My husband Louis, who’d also been at the workshop, and I decided to take an activist approach to helping the good guys find their way home. We would make a refuge for our winged guests, setting out a little stash of milkweed seeds for caterpillars and of course the Monarchs themselves in case they had a flyby during a possible annual migration. We found an outfit in Florida to sell us the seeds, the top favorite food of the Monarch butterfly (www.LiveMonarch.com) and for a very nominal sum, they sent seeds and instructions on how to plant and nurture provisions for these splendid royals of the butterfly kingdom. There weren’t many seeds, just enough to fit into a large terra cotta container, but believe me, we were flushed with a new sense of pride and gratitude the morning we tucked them into their snug little spots in the soil.
That creative foray into climate care mask making and our hands on tribute to nature gave new meaning to the notion of transformation through celebrating the beautiful and good with art. And it was the medicine we needed to begin to heal a lingering sense of loss and bewilderment about how to do something, anything, small though it may be, to honor planet Earth, our own sacred garden. To paraphrase the Quakers, ‘all they have is thee and me’ to help bring the good into the world and so we did what we could that spring, feeling privileged to offer aid and comfort to these magnificent treasures who give us so much beauty, asking for only a little habitat in return. It was a good beginning.
Melanie Lee is an award-winning writer, editor, artist and author. Growing up in Texas, she read mostly biography and autobiography and dreamed of being a writer who could help inspire others to meet their muse by honoring beauty in everyday life. She holds degrees in languages and journalism and was a features editor and columnist, writing everything from lifestyle stories and business news to profiles of entrepreneurs, artists and inventors engaged in the creative pursuit of right livelihood. She lived for ten years in Northern New Mexico where she was creator and director of Sojourns Writing Workshops of Santa Fe.
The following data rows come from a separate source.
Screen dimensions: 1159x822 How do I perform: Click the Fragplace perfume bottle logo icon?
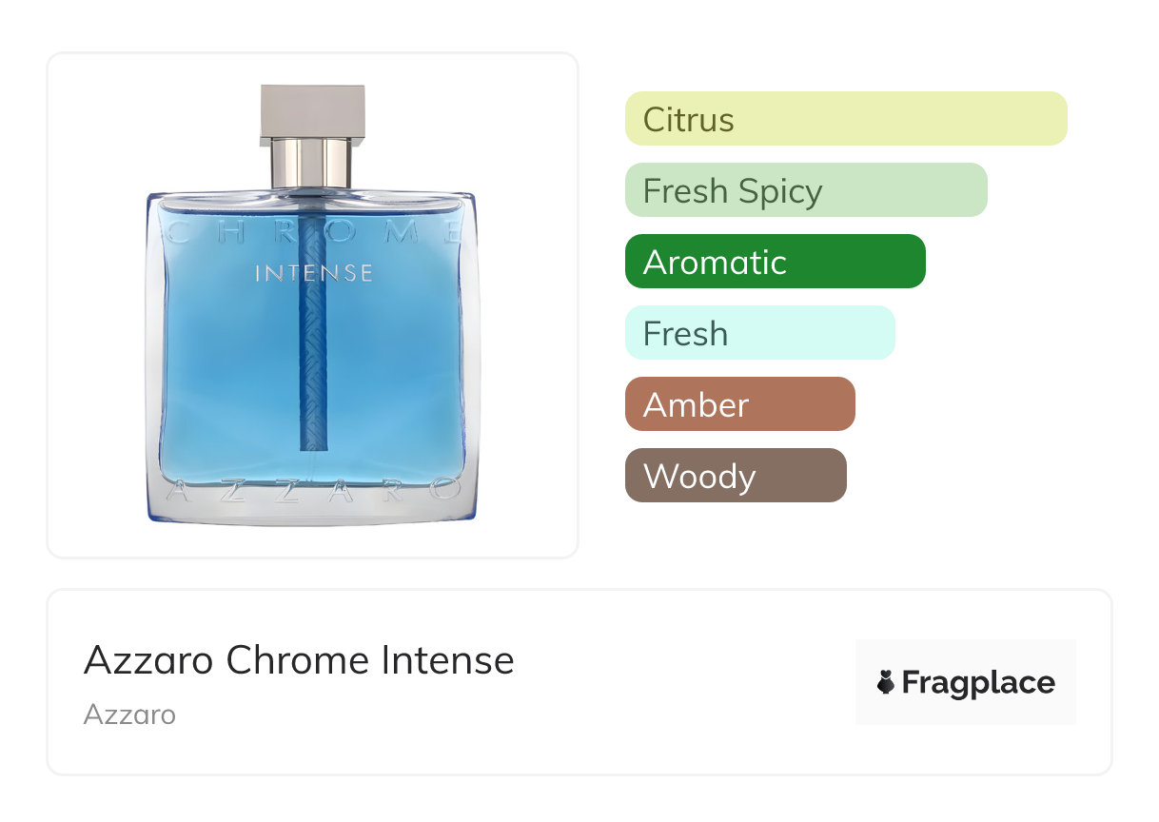tap(886, 682)
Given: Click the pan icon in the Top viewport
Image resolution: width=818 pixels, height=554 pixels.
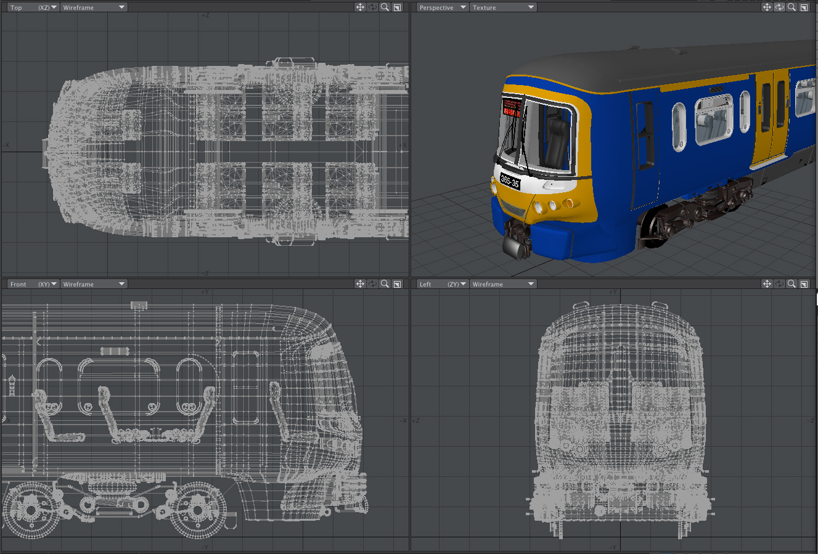Looking at the screenshot, I should pos(360,7).
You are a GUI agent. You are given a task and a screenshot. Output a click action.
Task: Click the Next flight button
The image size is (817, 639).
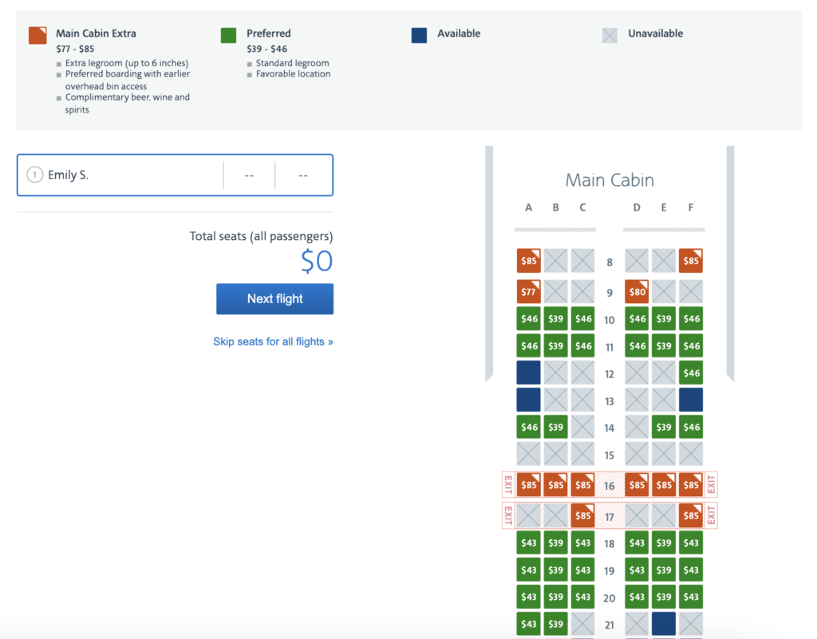pyautogui.click(x=274, y=299)
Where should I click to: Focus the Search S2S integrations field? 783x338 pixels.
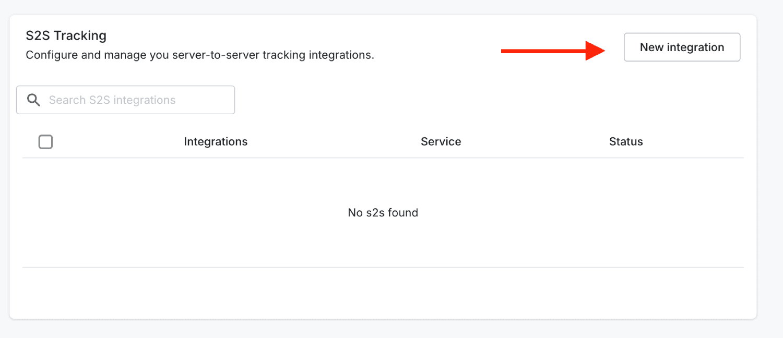(x=125, y=100)
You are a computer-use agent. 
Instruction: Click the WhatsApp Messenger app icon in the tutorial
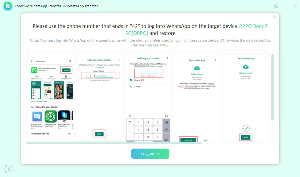(34, 70)
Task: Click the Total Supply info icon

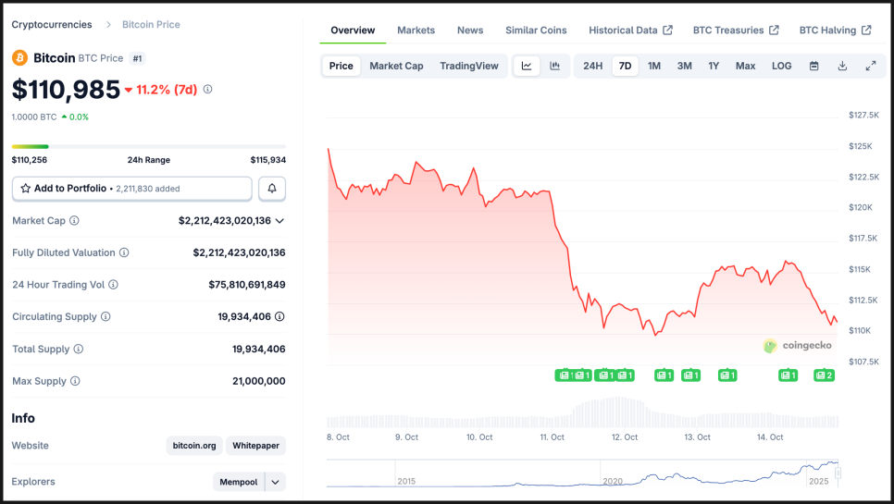Action: click(x=79, y=350)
At the second half of life she moved to Sedona with her husband Louis Michalski. She met her muse anew, took up painting, became a yoga teacher and avid hiker and wrote “A Year in Sedona~Meeting the Muse at Wisdom’s Edge“, available on Amazon.com or from the author. She can be contacted at
P.O. Box 1419 Sedona, AZ 86339 or atwisdomsedge@gmail.com
2 Comments
Very inspiring. Thank you. Butterflies are the embodiment of spirits reminding us to ‘take time and smell rhe roses’.
Thanks for your insightful comment, Paula. You are right, the butterfly has in many cultures been traditionally associated with the presence of departed souls, winging their way back to remind us of the enduring life of the spirit and the eternal beauty of nature.